The ultimate significance of the audit explosion lies not so much with the rise of formal monitoring in wide and widening areas of social and economic life; it is more to do with the consequent elevation of auditing to an administrative and management style in its own right… . The audit is not simply a practice but also a cultural value in which the auditee is the product of a profound transformation of the subject, the construction of an “auditable” professional self.

What is real about the self is only that which can be measured — the logic of human capital made concrete and quantifiable. The so-called social graph (touted by Facebook primarily) attempts to apply the logic to solidarity and human cooperation, reducing it to a quantifiable form of human capital that belongs to individual users. Mapping connections is a prelude to distributing power and establishing hierarchies among those integrated into the grid. In the neoliberalist view, there is no connection without ranking; every social relation has embedded in it a hierarchy. There is no equality among friends.

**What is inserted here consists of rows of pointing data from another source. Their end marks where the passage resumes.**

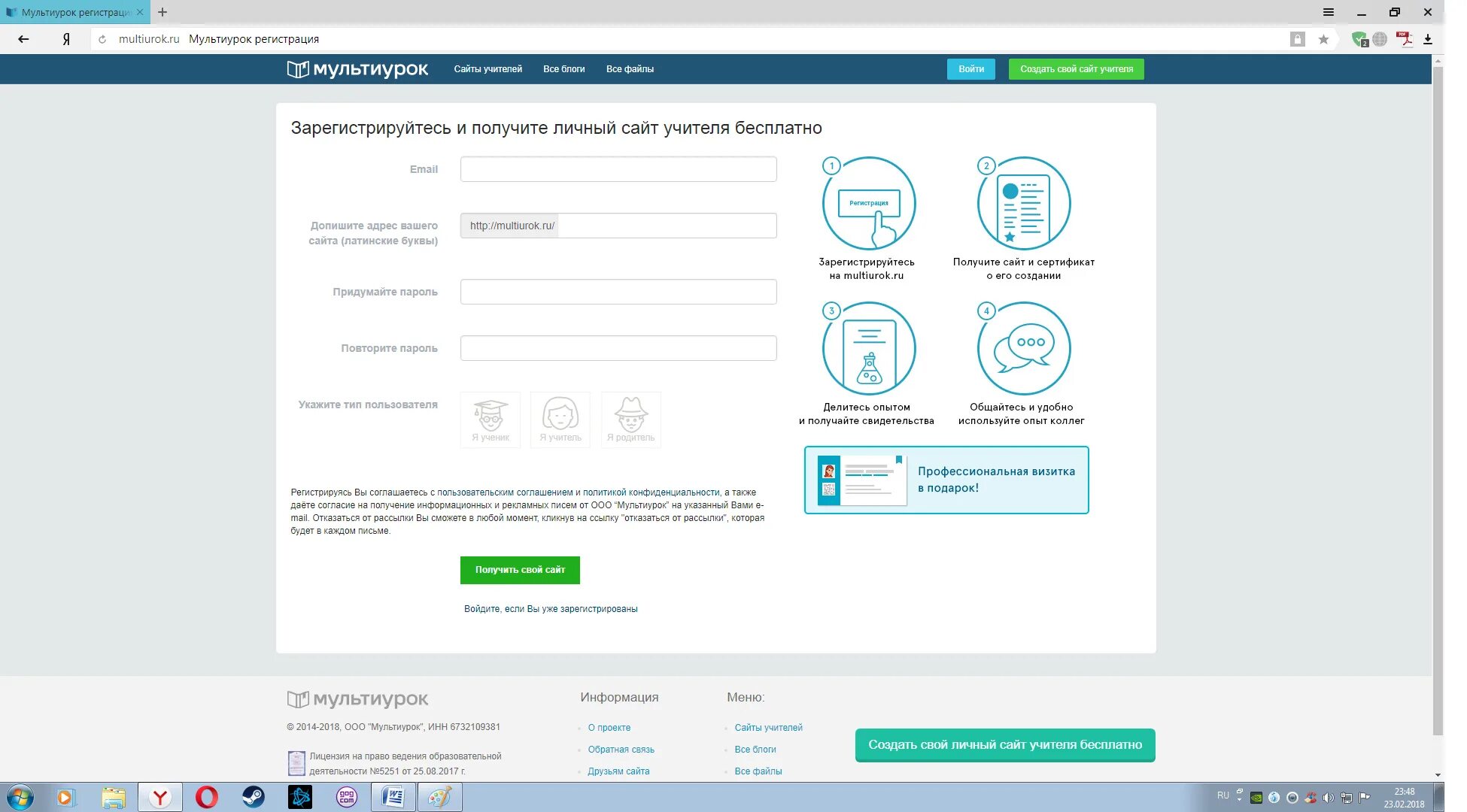This screenshot has width=1467, height=812.
Task: Open the 'Сайты учителей' menu item
Action: click(487, 69)
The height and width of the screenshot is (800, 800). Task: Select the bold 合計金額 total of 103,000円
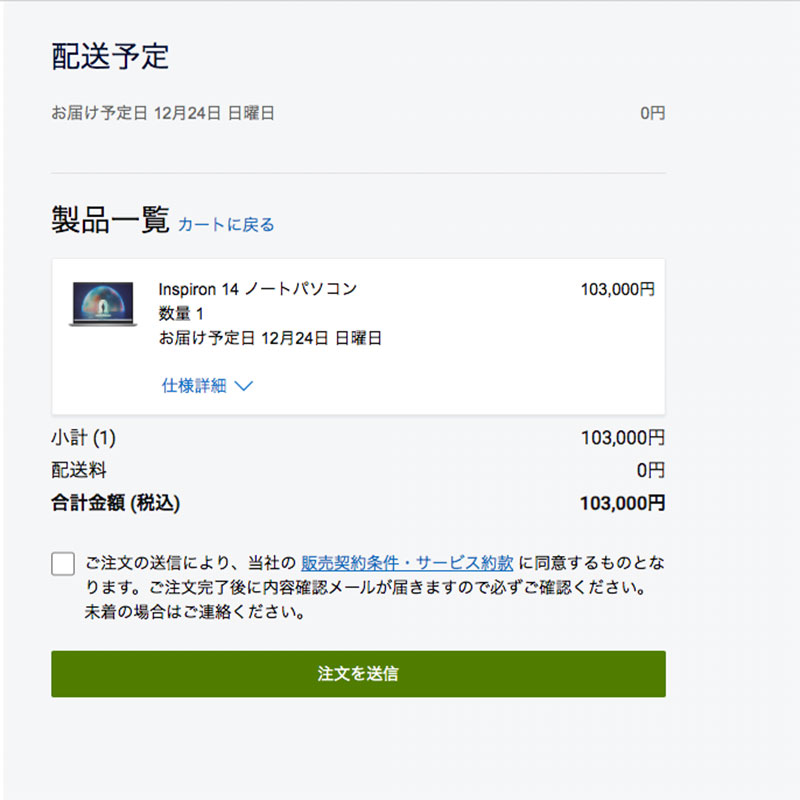pos(622,503)
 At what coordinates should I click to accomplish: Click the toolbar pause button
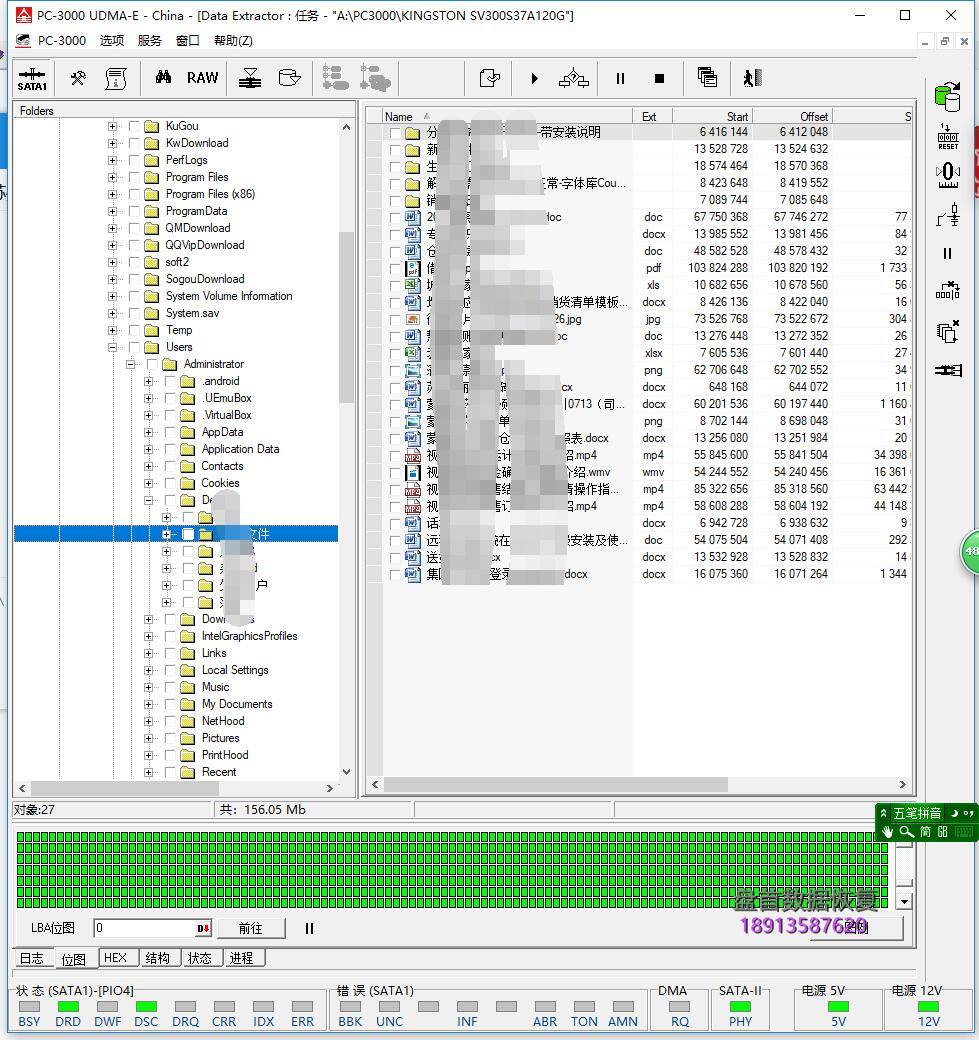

Van Doorn focuses on the ultimate commensurability of these metrics, and the possibility that they may be consolidated into a single metric, something that Klout (remember Klout?) was a first draft of. But the rise of Big Data and algorithmic processing offers a different possibility: not one metric that masquerades as an objective measure of human capital, but metrics tailored to the specific need for discrimination in any given situation. The various metrics can be combined and correlated and cross-referenced to create bespoke niches that allow for the rationalization of whatever prejudicial outcome was preferred at the onset of any evaluative process. Big Data makes the alibi of objectivity far more flexible in its potential for deployment (how very neoliberal!). 

All metrics are potentially commensurable with all others, but only certain ones need be amalgamated and deployed at any given moment. So rather than being able to evaluate oneself and one’s human capital with reference to one master metric, one must continue to speculate as to what black-boxed combination of data is being used to discriminate against you, and scramble to fix oneself up on all plausible fronts. 

That continual insecurity prods all sorts of productive behavior, all sorts of further data collection and further vectors for algorithmic discrimination. But insecurity only spurs us to the degree that we buy into the neoliberal narratives of sole individual proprietorship over our metrics. The more we see our metrics as not the personal data about ourselves, but as a numeric approximation of a situation created by the entire social context around the measured activity, the more we can theoretically reject them as incentives. (Embrace the multitude, build and protect the commons, etc.) Unfortunately, the application of those metrics by force by the institutions that hold sway over those social contexts (the owners of the social factory’s various components, for instance) can serve to reincentivize us.